Both Northwestern District Attorney David E. Sullivan and Hampden District Attorney Mark G. Mastroianni said last month that alleged evidence tampering in the lab by chemist Sonja J. Farak would likely impact the disposition of cases in the region and could affect some past convictions.

Farak, 35, of Northampton, pleaded innocent to two counts of tampering with evidence and cocaine and heroin possession charges in Eastern Hampshire District Court in Belchertown. Authorities say the drugs involved were evidence samples in the lab. Farak was released on $5,000 bail last month and remains under a curfew. Her next court date is scheduled for April 12.

Authorities in the Northwestern District Attorney’s office said this week they could provide no information on the status of the investigation into Farak’s alleged wrongdoing in the lab. In a statement to the Gazette, Assistant District Attorney Jeremy Bucci said the case is being handled by the state Attorney General’s Office and Sullivan’s office is awaiting the results of that investigation.
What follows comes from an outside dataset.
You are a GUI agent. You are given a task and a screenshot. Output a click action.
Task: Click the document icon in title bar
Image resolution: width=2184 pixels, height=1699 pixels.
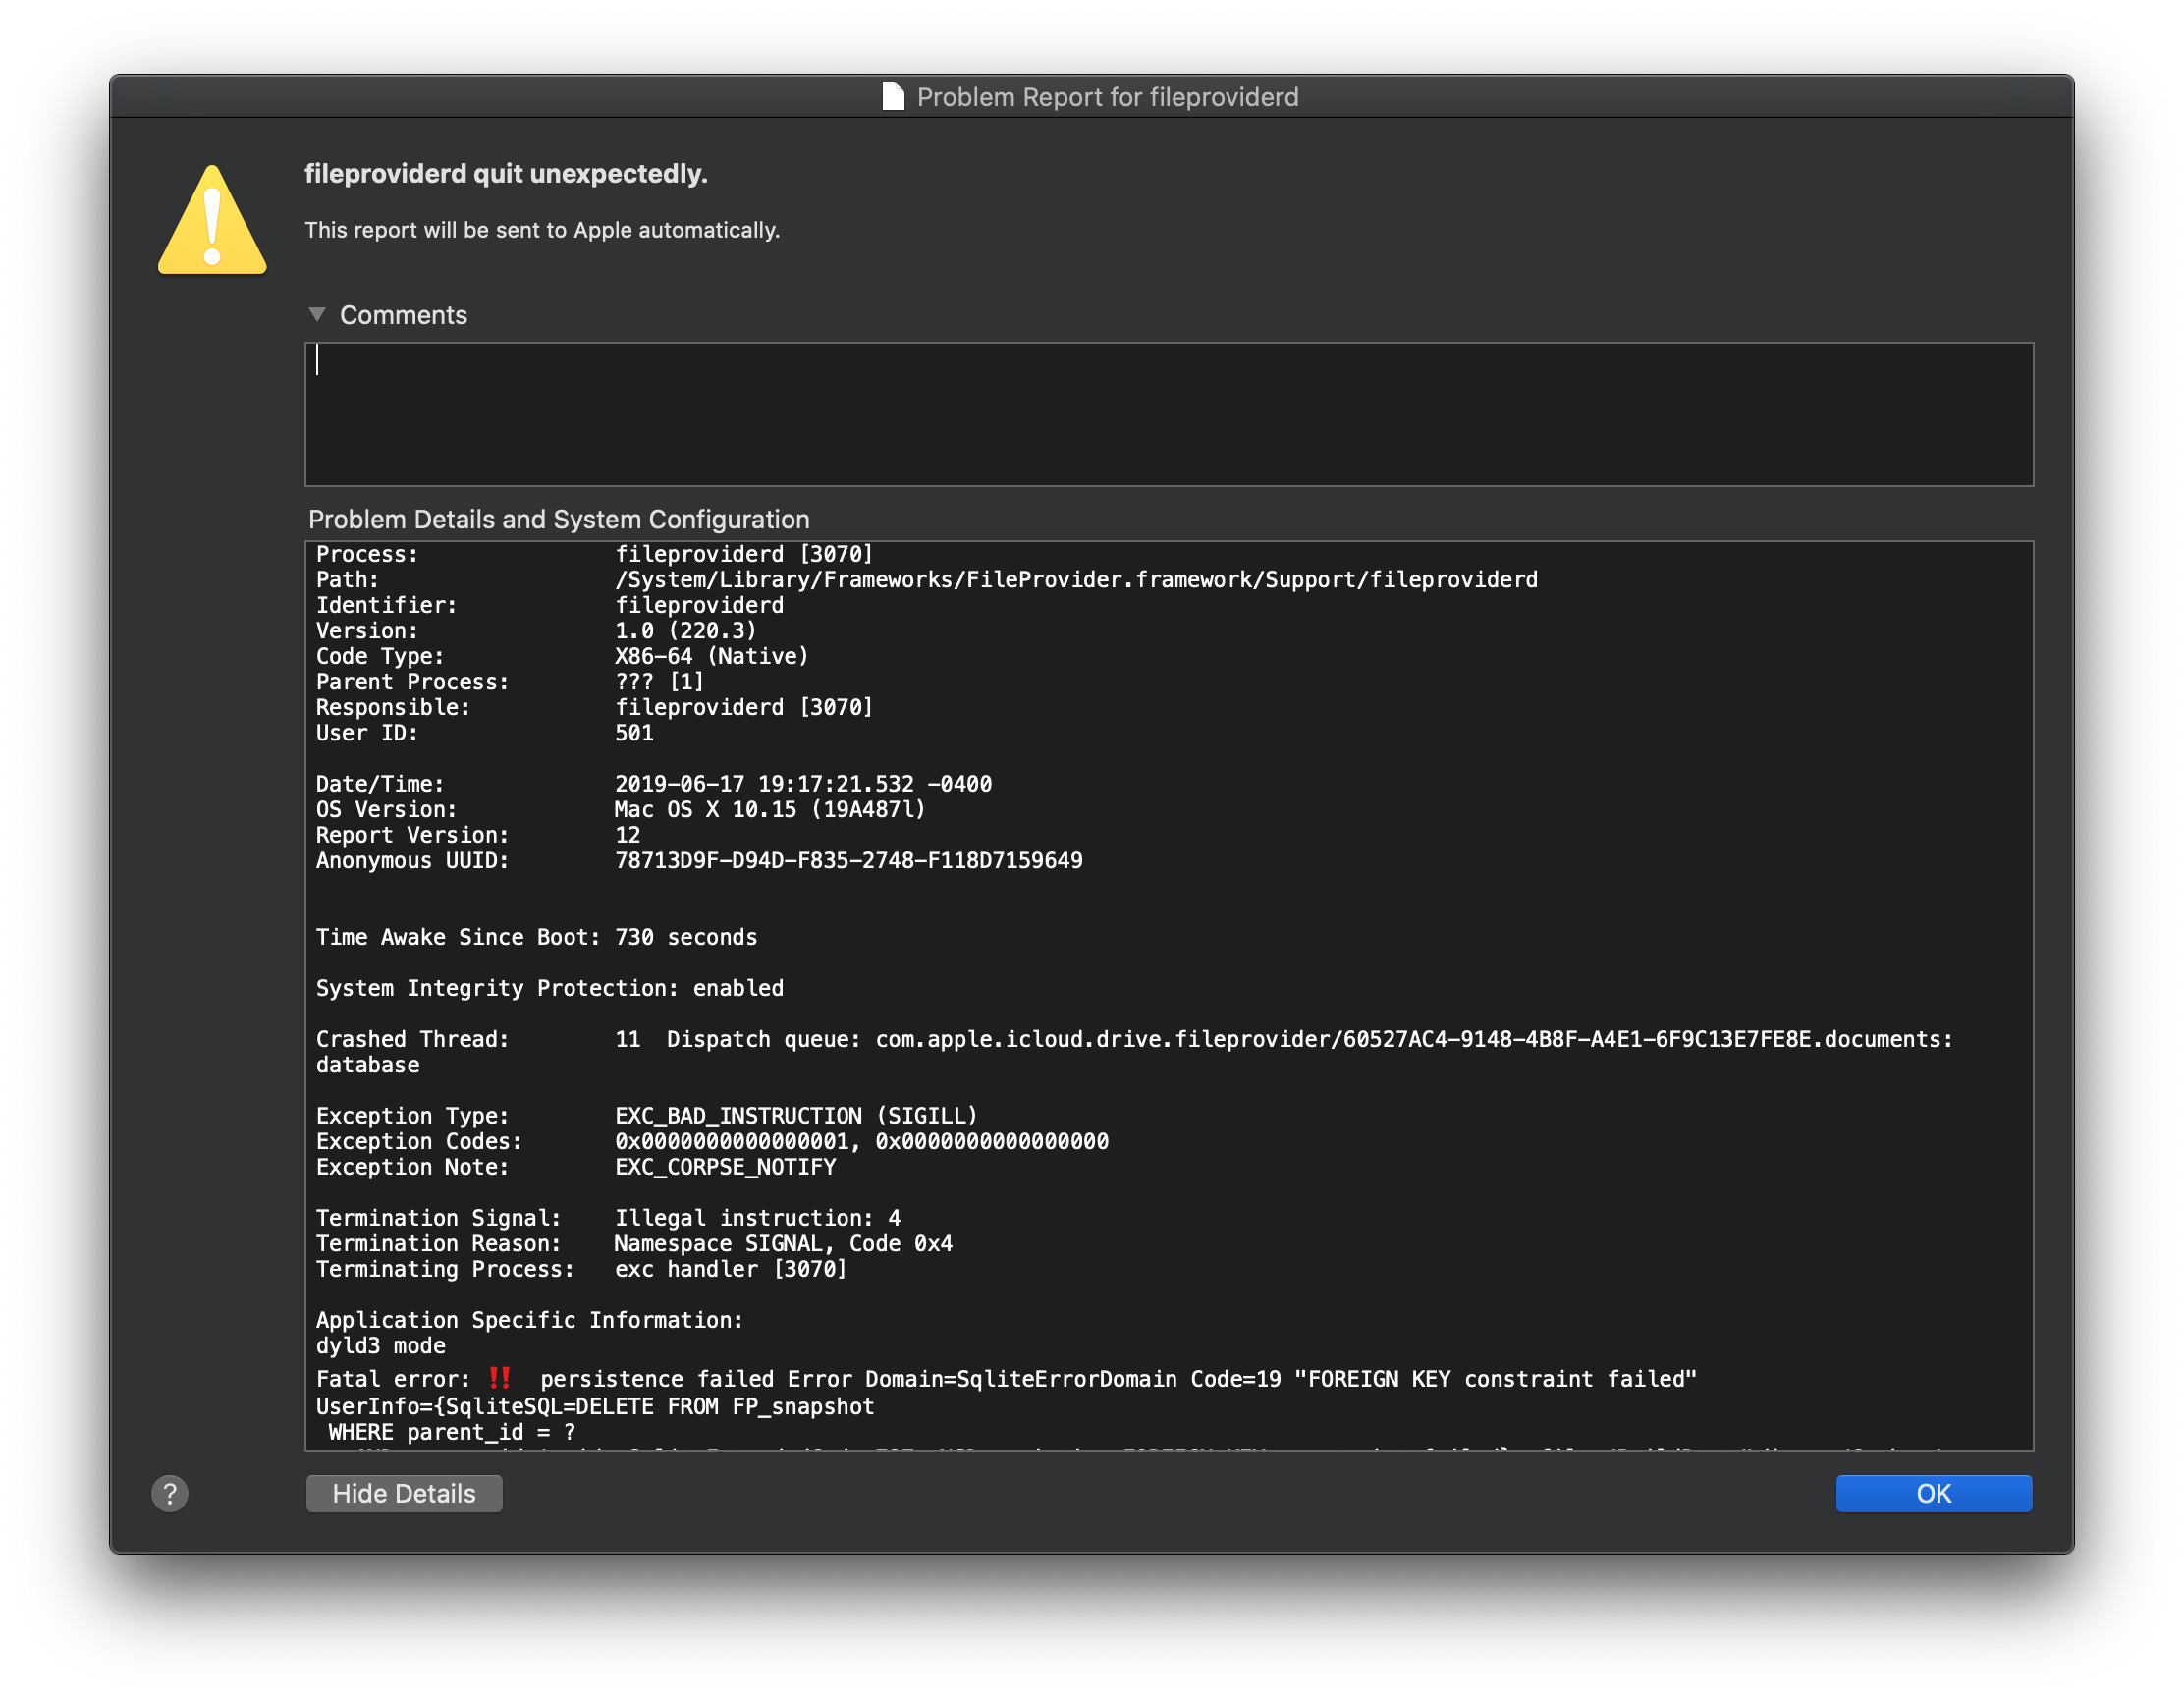[893, 97]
“We are also awaiting word on whether Amherst will be the subject of an investigation by the inspector general,” he said, referring to the crime lab on the University of Massachusetts campus. “Until those questions are answered, we really cannot comment on this.”

Full audit

In late January, Sullivan said he had requested a full audit of all drug evidence at the Amherst lab.

Last week, Matroianni confirmed that drug charges against 14 people in Hampden County had been dismissed and cases against four others were compromised because of Farak’s involvement with handling drug evidence in those cases, according to a report in The Republican newspaper of Springfield.

The Amherst lab is where drugs seized by local and state police from central and western Massachusetts are stored and analyzed.

Attorney General Martha Coakley is prosecuting the case against Farak, whose arrest in January prompted a temporary shutdown of the Amherst lab, located at the Morrill Science Center complex at UMass.

State police had assumed control of the lab along with the William A. Hinton State Laboratory Institute in Jamaica Plain last July after it was revealed that another chemist, Annie Dookhan, 35, of Franklin, was allegedly faking test results.

The case against Dookhan has thrown thousands of criminal cases into question and as of last month had led to the release of nearly 200 people convicted of crimes based on Dookhan’s work.